Exactly. This is also the reason why my Consumption and Healthy Lifestyle chair group contains members from different disciplines, combining more fundamental lifestyle research with intervention research. As far as I know, this makes us unique in the world. The scientific world likes to focus on single behaviours or disciplines. The research groups working on sustainable behaviour are often different from those studying healthy behaviour, and medical science thinks about prevention in a different way than behavioural scientists do. As a scientist, I’ve never felt at home in this insular thinking. I am building my chair group around the questions that arise regarding lifestyle. To answer them, you need insights and methods from different fields.
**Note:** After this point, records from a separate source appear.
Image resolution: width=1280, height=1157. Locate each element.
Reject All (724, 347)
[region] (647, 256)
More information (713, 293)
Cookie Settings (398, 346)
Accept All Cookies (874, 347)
A tried and tested method in one field can inspire innovation in another field. From geographers and epidemiologists to sociologists and psychologists, we have all kinds of scientists on board. We recently received a large grant with which we will investigate, together with municipal councils, the interventions that can be introduced in the social domain that may have improve the lifestyle and health of people in debt assistance as a side effect. That requires different scientific expertise than that of people in my team who are working on personalised digital interventions in healthcare. That's what I like about interdisciplinary work: to find out what you don't know, you have to be willing to learn from each other.”

What do you want to achieve with your group in the coming years?

“First of all, I happen to be the one telling the story right now, but we really do it together as a team, in many different ways. In the years to come, I would like to see fundamental research in behavioural science enable us to learn more about the general processes that influence people's lifestyles. We want to then use that fundamental knowledge to create successful interventions. These challenges are not new, but our approach is different. Often, a new treatment or new healthy product is invented, and after that the conclusion is that it does not work. I would rather not put the person and their motivations at the centre, instead of the solution.”

Your point is clear: lifestyle change is difficult. Still, do you have any advice for anyone who wants to live in a healthier way?

“You do not need to make big changes all at once; small steps help too. Take the stairs, exchange your cola for a glass of tap water, eat brown bread instead of white, skip meat for a day. Every little bit helps.”